• [EXTRACTED MATERIAL]
____________

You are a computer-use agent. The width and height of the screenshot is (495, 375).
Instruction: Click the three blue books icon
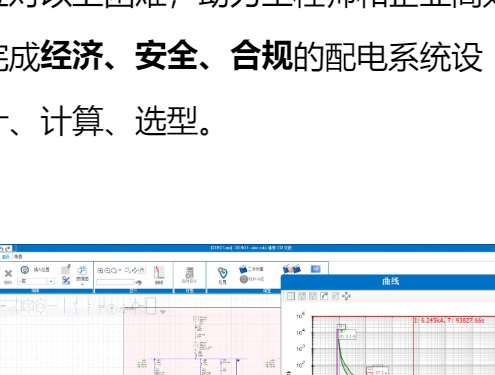tap(292, 269)
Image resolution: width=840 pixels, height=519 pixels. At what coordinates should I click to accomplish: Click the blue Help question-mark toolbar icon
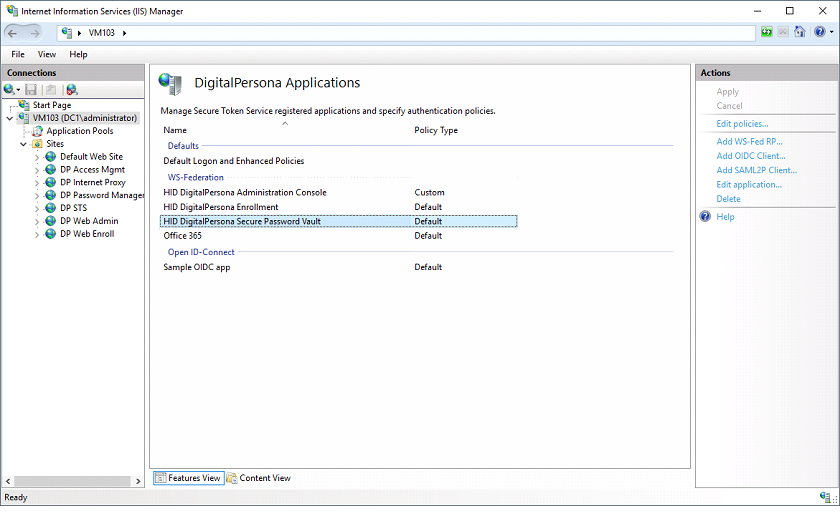point(818,33)
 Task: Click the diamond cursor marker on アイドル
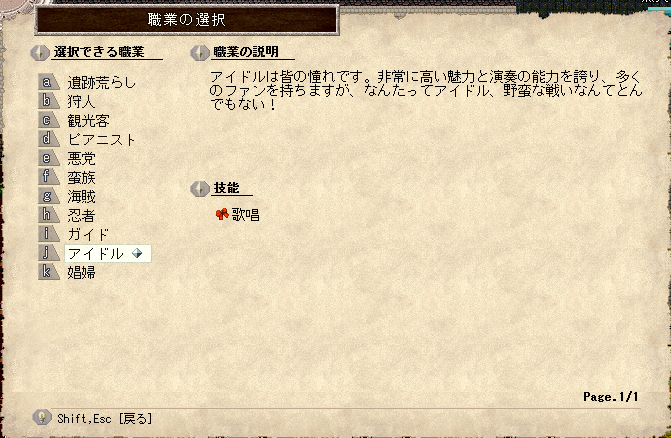137,253
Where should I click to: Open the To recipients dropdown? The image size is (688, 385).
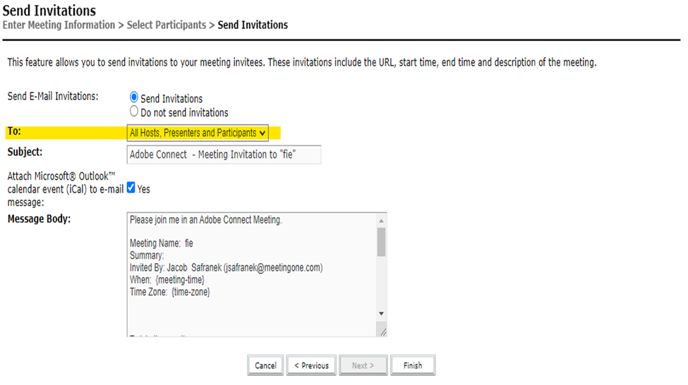point(197,133)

____________

• [EXERCISE INSTRUCTIONS] Pictures are not part of the copy; retype all the other material exactly.

• [SOLUTION]
You are a computer-use agent. The width and height of the screenshot is (495, 375).
Instruction: Click the three blue books icon
tap(292, 269)
Image resolution: width=840 pixels, height=519 pixels. At what coordinates should I click to accomplish: Click the blue Help question-mark toolbar icon
point(818,33)
 Task: Click the diamond cursor marker on アイドル
137,253
Where should I click to: Open the To recipients dropdown? The image size is (688, 385).
point(197,133)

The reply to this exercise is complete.